Attorneys for some creditors told Judge Kevin Carey that they should be cleared to go after money that the company itself didn't try to get before a deadline expired in bankruptcy court. The court has been overseeing Tribune Co.'s operations since the company filed for bankruptcy protection in December 2008.
Tribune owns the Chicago Tribune, Los Angeles Times, other newspapers and more than 20 radio and TV stations. It sought bankruptcy protection less than a year after the leveraged buyout engineered by billionaire developer Sam Zell saddled the company with more debt than it could bear during the worst U.S. recession since World War II.
Lawyers pushing for the state claims represented noteholders opposed to Tribune Co.'s reorganization plan and the company's committee of unsecured creditors.
Carey seemed inclined to permit the filing of state claims as long as they are put on hold until he decides whether to confirm Tribune Co.'s reorganization plan, a process that has been delayed by disputes over how to handle the fraud allegations lingering from the buyout. The judge asked attorneys to try to agree on a proposed order for him to sign. He planned to revisit the matter April 11, the same day a separate hearing on Tribune's reorganization plan is scheduled to resume.
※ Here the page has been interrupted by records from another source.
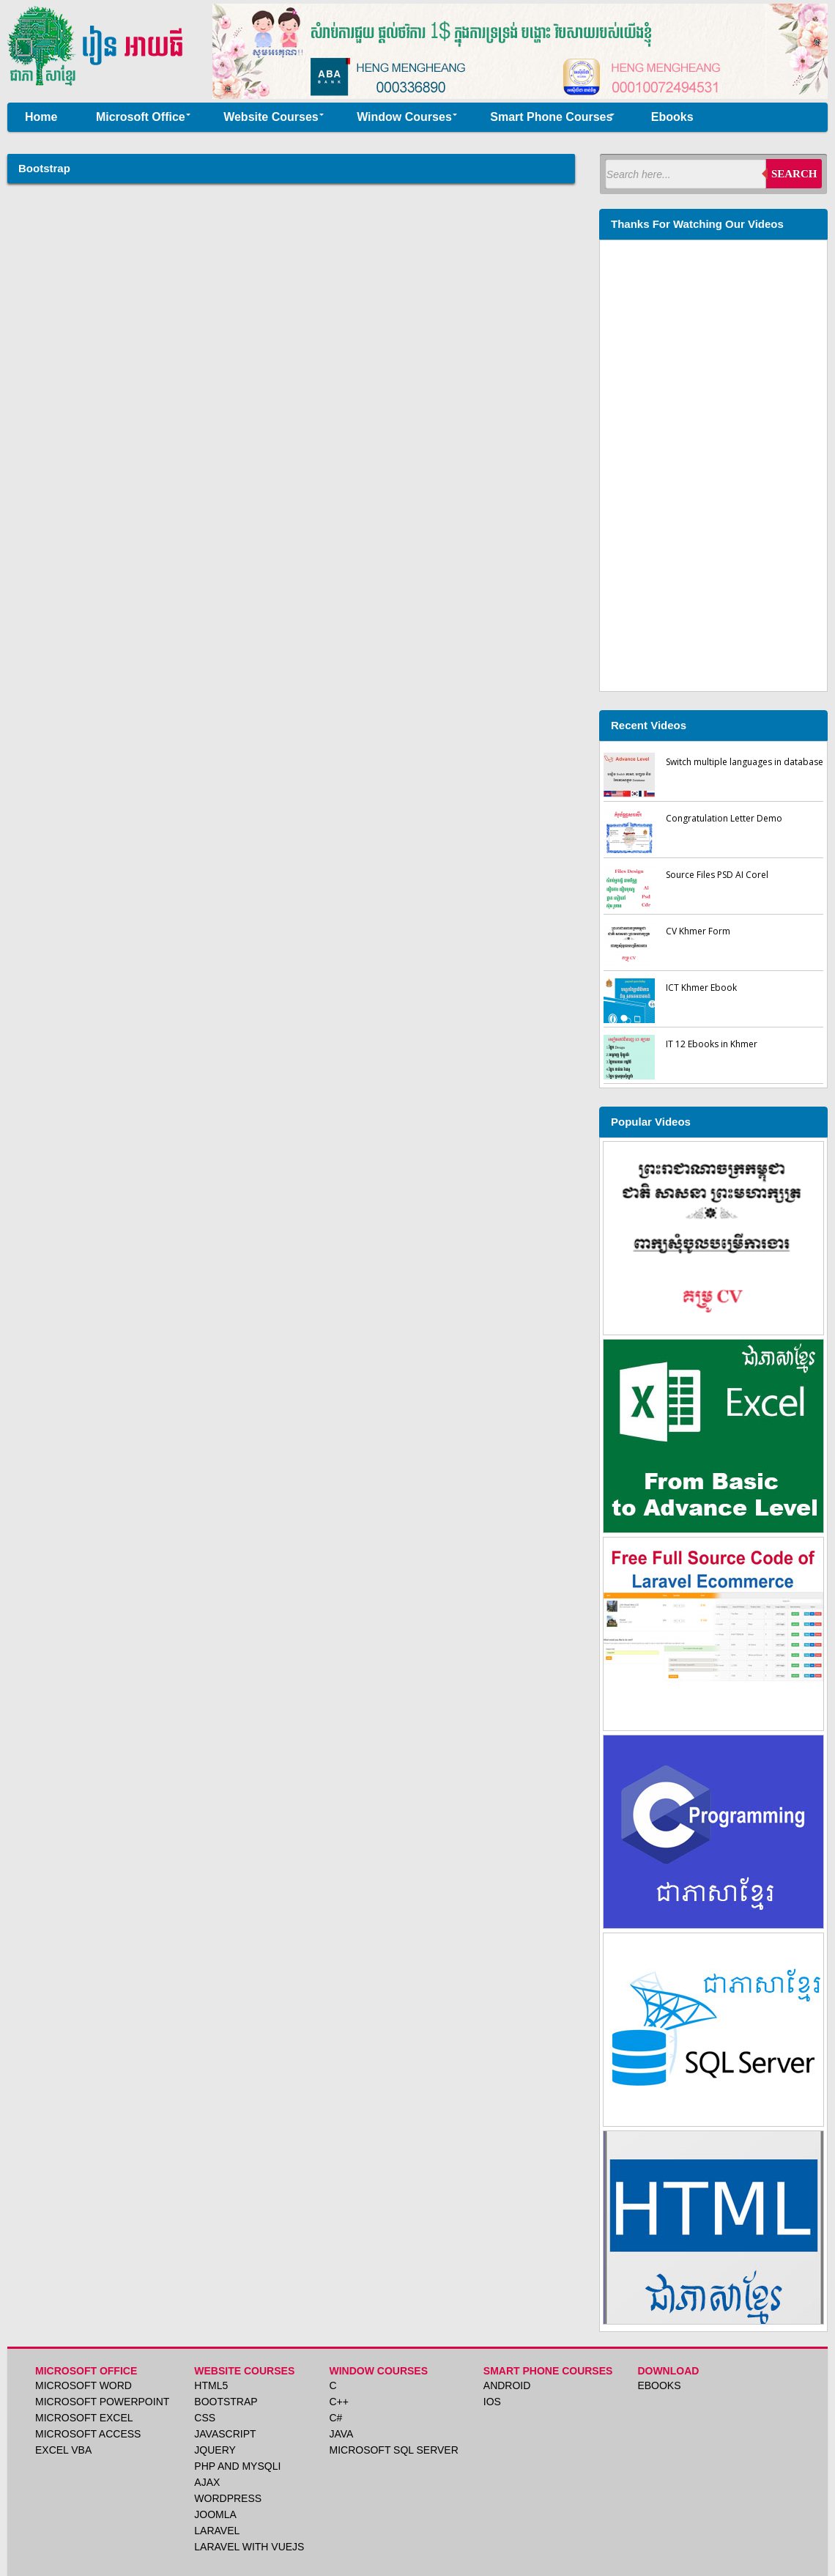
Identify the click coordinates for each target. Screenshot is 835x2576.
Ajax (207, 2482)
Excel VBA (63, 2450)
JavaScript (225, 2434)
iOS (492, 2401)
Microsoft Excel (84, 2418)
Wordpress (227, 2498)
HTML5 (211, 2385)
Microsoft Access (88, 2434)
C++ (338, 2401)
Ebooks (658, 2385)
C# (335, 2418)
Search (794, 174)
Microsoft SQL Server (393, 2450)
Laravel (217, 2530)
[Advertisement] (713, 464)
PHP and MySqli (237, 2466)
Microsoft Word (83, 2385)
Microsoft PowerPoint (102, 2401)
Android (507, 2385)
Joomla (215, 2514)
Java (341, 2434)
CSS (204, 2418)
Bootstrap (225, 2401)
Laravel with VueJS (249, 2547)
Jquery (215, 2450)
An independent examiner appointed by Carey already has concluded that some aspects of Tribune's buyout bordered on fraud. But Tribune Co.'s reorganization plan would release lenders and other parties from future legal liabilities related to the buyout.
Daniel Golden, an attorney for the hedge fund Aurelius Capital Management, said his client and other noteholders must file the lawsuits by June 4 in states likely to exercise jurisdiction. Those states include: Delaware, where Tribune Co. is incorporated; Illinois, home to its Chicago headquarters; and Massachusetts, where certain shareholders tendered their stock in the buyout.
"The most important thing for us to do is to get those claims filed," Golden said.
An objection was filed by a foundation that was created from the estate of the longtime Chicago Tribune owner and publisher Robert R. McCormick. The foundation and a related nonprofit organization received about $1 billion in the buyout. The foundations argue that individual creditors lack the legal authority to pursue their claims in state courts.
Objections also were filed by attorneys representing Zell, current and former officers, directors and employees of Tribune, and two banks that financed the buyout.